Uma comitiva do Sindiserv composta pela presidente, Silvana Piroli, o secretário, Valderes Fernando de Oliveira Leite, o diretor de relações de trabalho, Diames Rogério de Souza Silva, a diretora de Saúde, Fernanda Luiza Borkhardt, e o diretor do Instituto de Planejamento e Assessoria, Candido Teles da Roza, esteve reunida na manhã desta segunda-feira, dia 16 de outubro, com a titular da Secretaria de Recursos Humanos e Logística (SMRHL), Vangeliza Cassânego Lorandi, para debater o repasse da trimestralidade de 0,14%, conforme índice inflacionário.

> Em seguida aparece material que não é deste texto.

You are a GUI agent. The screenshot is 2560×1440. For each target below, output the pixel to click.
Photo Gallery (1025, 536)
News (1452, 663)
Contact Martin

Entre os argumentos da administração pelo não repasse está o índice inflacionário apurado no primeiro trimestre de 2017 que ficou 0,44% negativo e, portanto, alega haver um aumento do poder de compra, uma vez que não é possível reduzir salários. O Sindicato discorda, salientando que os repasses são realizados avaliando-se um período de três meses, diferente de quando realizado anualmente. “Quando termina o período de três meses, as contas estão zeradas. Nenhum desconto pode ser feito no salário dos servidores com base em um trimestre anterior em que foi gerado deflação”, explica Silvana.

De acordo com a presidente, o repasse está previsto em lei e o fechamento de um trimestre não está vinculado a outro. Impasse semelhante foi relembrado em 2006, quando a administração Sartori (PMDB) utilizou-se da mesma linha de raciocínio de abatimento percentual negativo no trimestre seguinte. Na época, porém, a Prefeitura obrigou-se a realizar os repasses nos meses seguintes. “A Prefeitura sempre teve uma posição privilegiada financeiramente, não há problemas econômicos que justifiquem a falta de repasse. Nós também temos a intenção de debater a necessidade de ganho real de 1,5%. Cada um tem seu papel, o nosso é defender o servidor. Seria impossível calarmos, principalmente neste que é o mês dedicado ao trabalhador municipal, diante de uma informação destas”, destaca.